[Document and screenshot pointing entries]

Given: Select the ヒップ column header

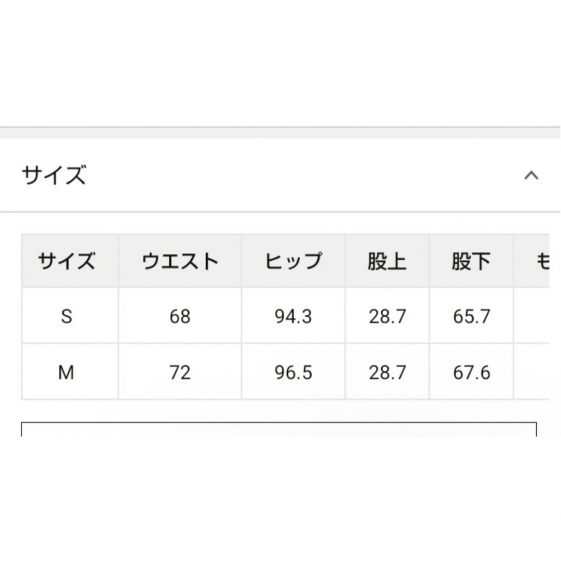Looking at the screenshot, I should click(293, 261).
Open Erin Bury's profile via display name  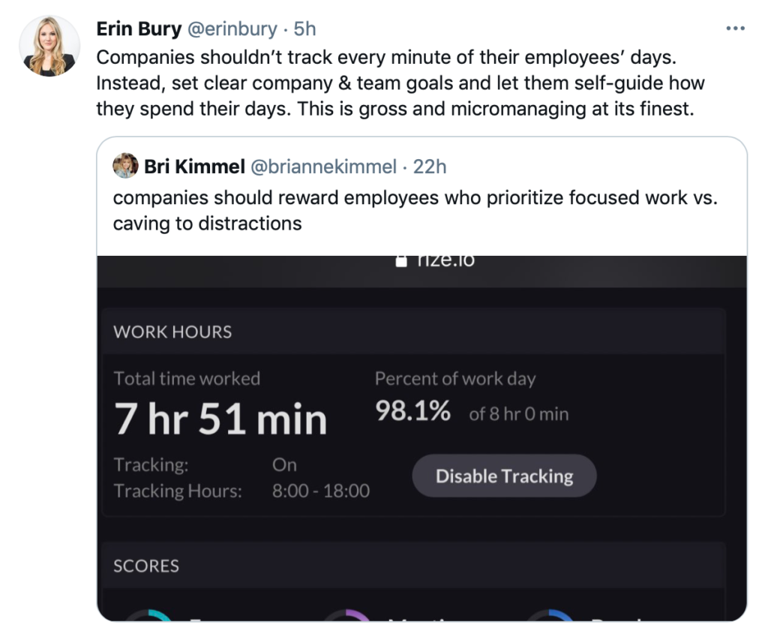pos(139,29)
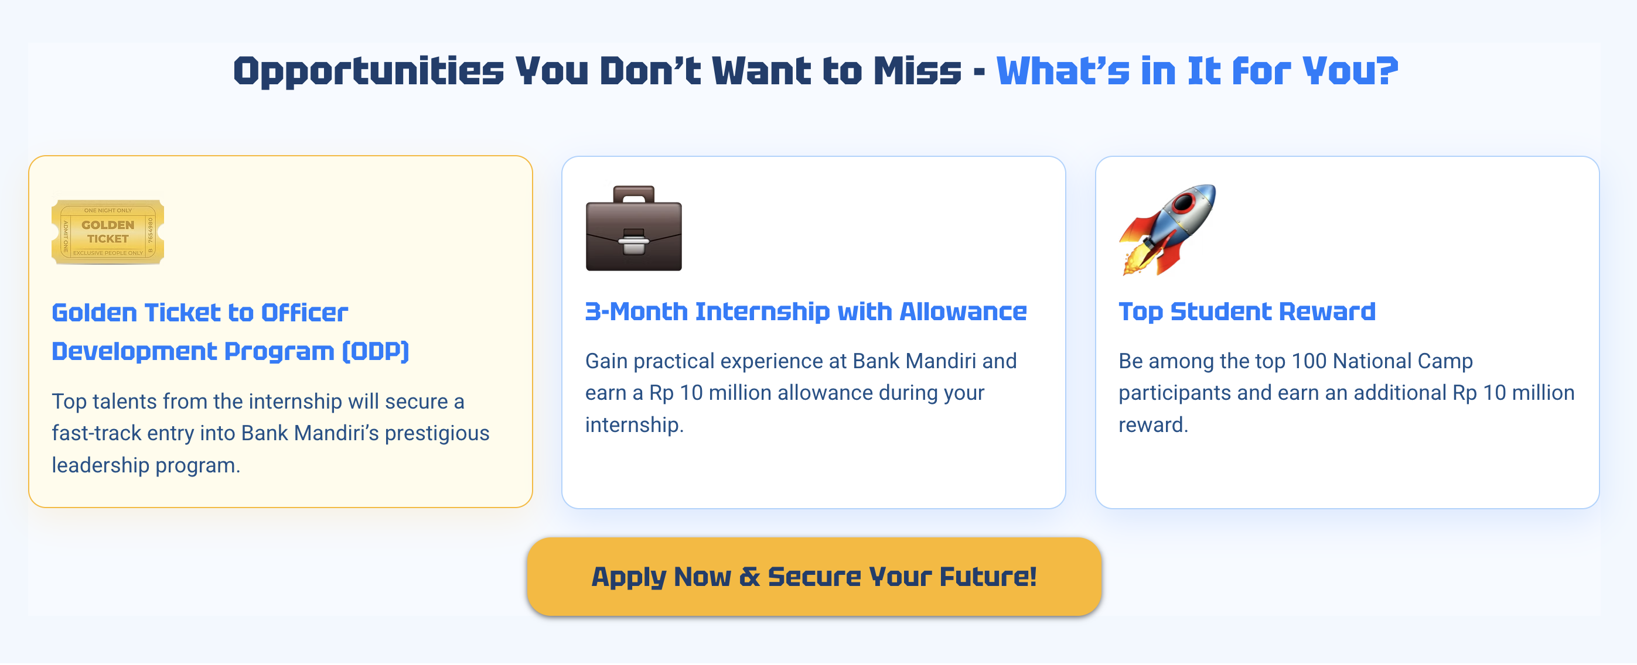Click the rocket icon
The height and width of the screenshot is (665, 1637).
[x=1167, y=230]
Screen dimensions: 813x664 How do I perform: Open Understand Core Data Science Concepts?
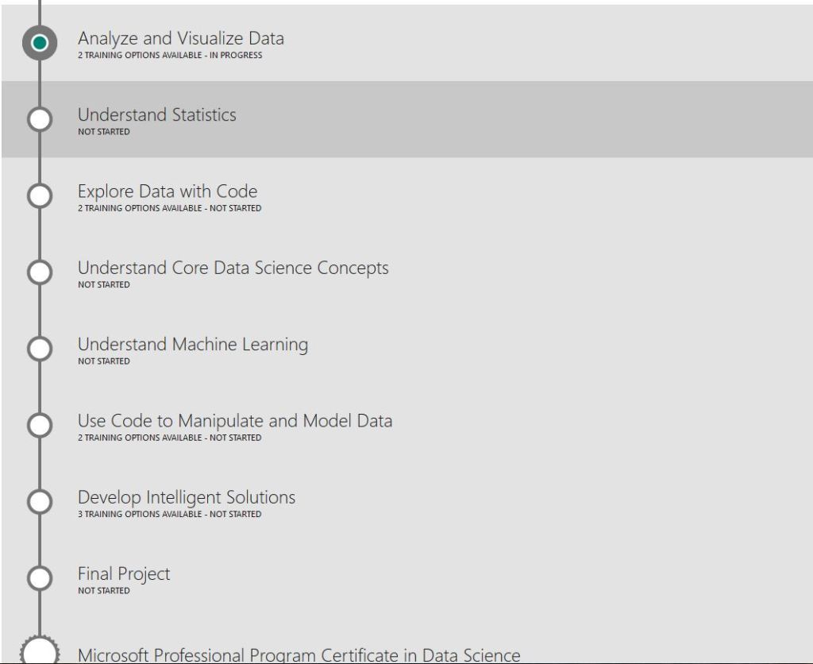coord(233,268)

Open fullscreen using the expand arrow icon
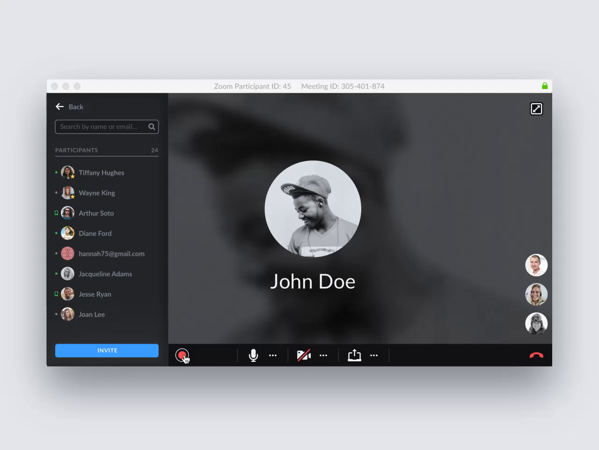pyautogui.click(x=536, y=108)
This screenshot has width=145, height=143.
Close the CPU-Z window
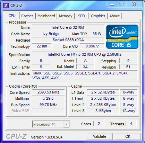(x=134, y=4)

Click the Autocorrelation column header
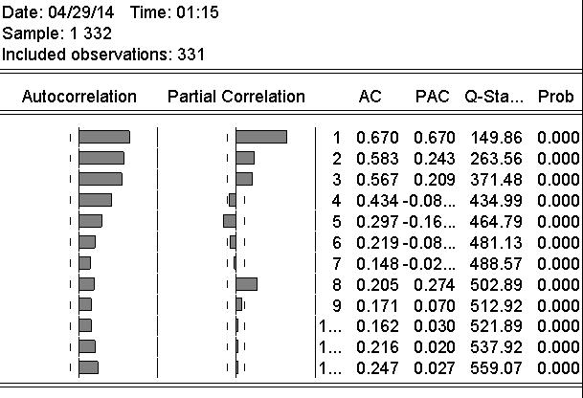point(78,97)
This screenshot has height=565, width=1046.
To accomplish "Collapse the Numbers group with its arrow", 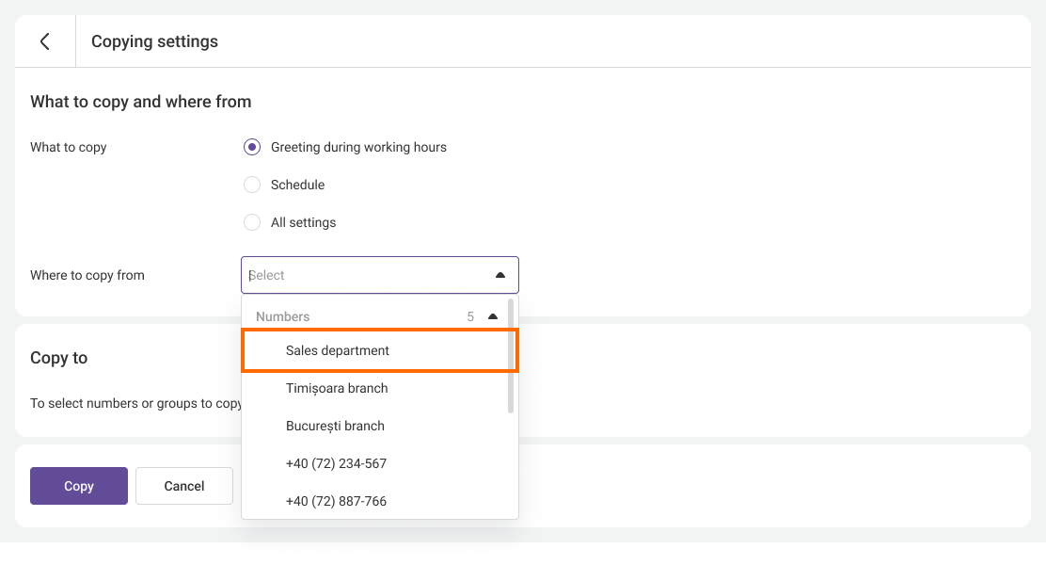I will 493,316.
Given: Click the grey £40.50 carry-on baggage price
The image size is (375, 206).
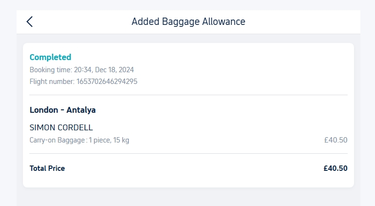Looking at the screenshot, I should click(x=335, y=140).
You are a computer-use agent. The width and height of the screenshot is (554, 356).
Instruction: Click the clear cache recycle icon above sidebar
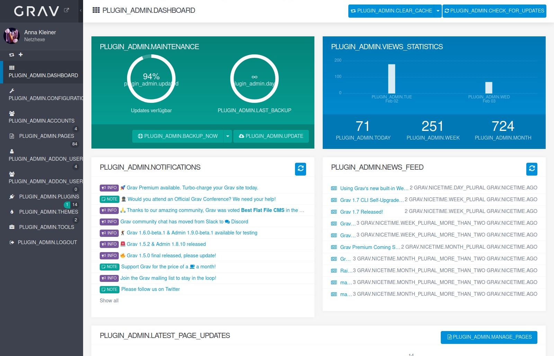coord(11,55)
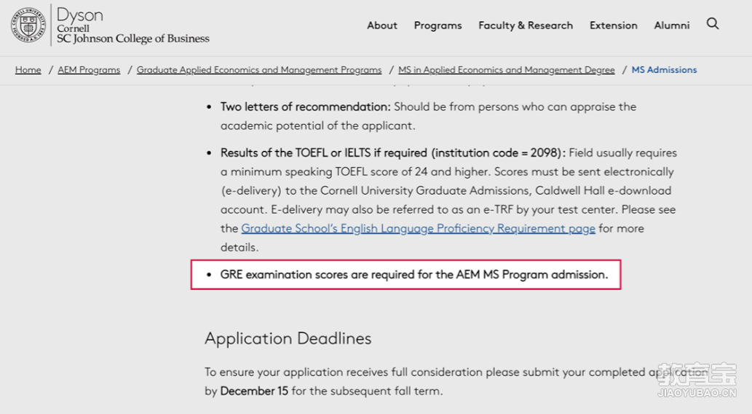The width and height of the screenshot is (752, 414).
Task: Click the Application Deadlines heading
Action: [288, 338]
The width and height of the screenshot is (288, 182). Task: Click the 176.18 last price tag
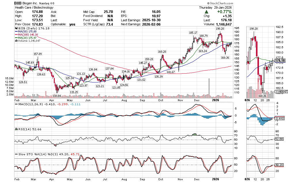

* Exercise task:
Repeat the material word for word, everything from the line containing "Given: Click the" down to the line containing "Looking at the screenshot, I should click(x=335, y=140).", including both of those lines. Leave the pictures out of your answer.

* Result of the exercise:
Given: Click the grey £40.50 carry-on baggage price
The image size is (375, 206).
Looking at the screenshot, I should click(x=335, y=140).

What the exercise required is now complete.